The school, located at the former Hoffmann-La Roche campus in Nutley, N.J., is a joint venture of Seton Hall University and Hackensack Meridian Health. The college began accepting applications this week for its first class of 55 students, who will begin studies this July.





One of the school’s goals is to keep physicians in New Jersey, which is facing an estimated shortage of 3,000 doctors by 2020, said Robert Garrett, co-chief executive officer for Hackensack Meridian Health.

“We’ve seen a huge exodus from New Jersey with medical students receiving education out of state,” said Mr. Garrett. “We’re hoping to reverse a talent drain.”

Over just a few days, 400 people have applied, according to a spokeswoman for Hackensack Meridian, the state’s largest health network.

The school is New Jersey’s first private medical school to open in more than six decades, and now is the only one in the state.

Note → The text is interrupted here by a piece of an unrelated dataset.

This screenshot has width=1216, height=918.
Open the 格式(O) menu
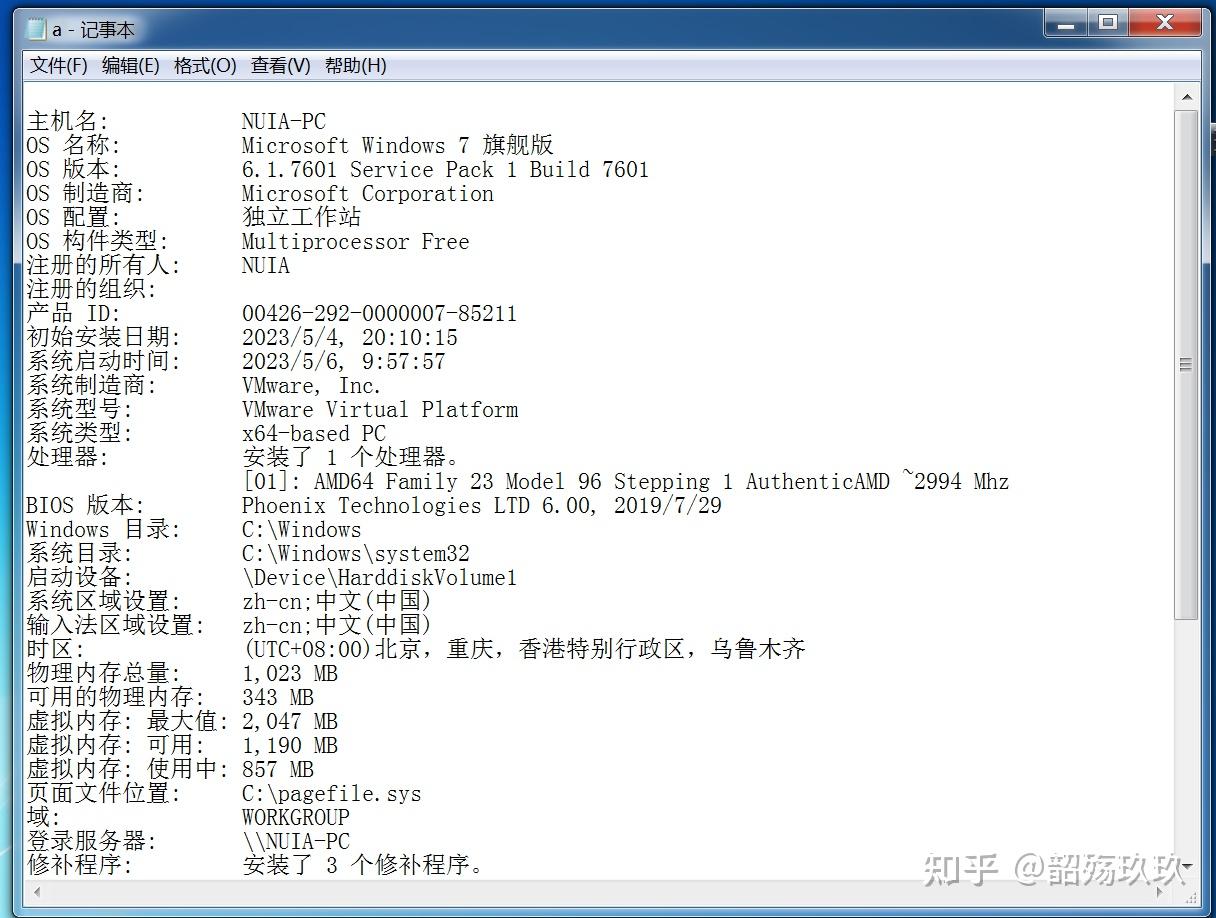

Over time, the school will grow to roughly 150 students per class, according to Hackensack Meridian. Combined with the classes from Seton Hall’s College of Nursing and its School of Health and Medical Sciences, some 3,000 students ultimately will call the college home, the network said.

The campus occupies some 100,000 square feet over 17 acres in a sprawling site about 12 miles from Manhattan. The buildings that comprise the medical school have state-of-the-art equipment left behind when Hoffmann-La Roche, a Swiss health-care company, moved its Nutley operation to California.

The new medical school announced its move into the former campus in January 2016. Since then it had been working toward accreditation, which it received in February.

Students will complete their training in the 16 hospitals that are part of the Hackensack Meridian Health network, school officials said. The curriculum will emphasize population health, officials said, and pair doctors with other health professionals to shadow families living in poor communities, the officials said. Over time, the expectation is for students to learn how to “partner with people from a broad range of disciplines” to best care for patients, said Dr. Bonita Stanton, the founding dean of the school.

Students will have the option of a year-round, three-year program, which would shave expenses from an annual tuition that runs upward of $50,000, officials said. A fourth year could be spent on a dual-degree program with engineering, for example. The school will open with an endowment of $100 million for scholarships, a school official said.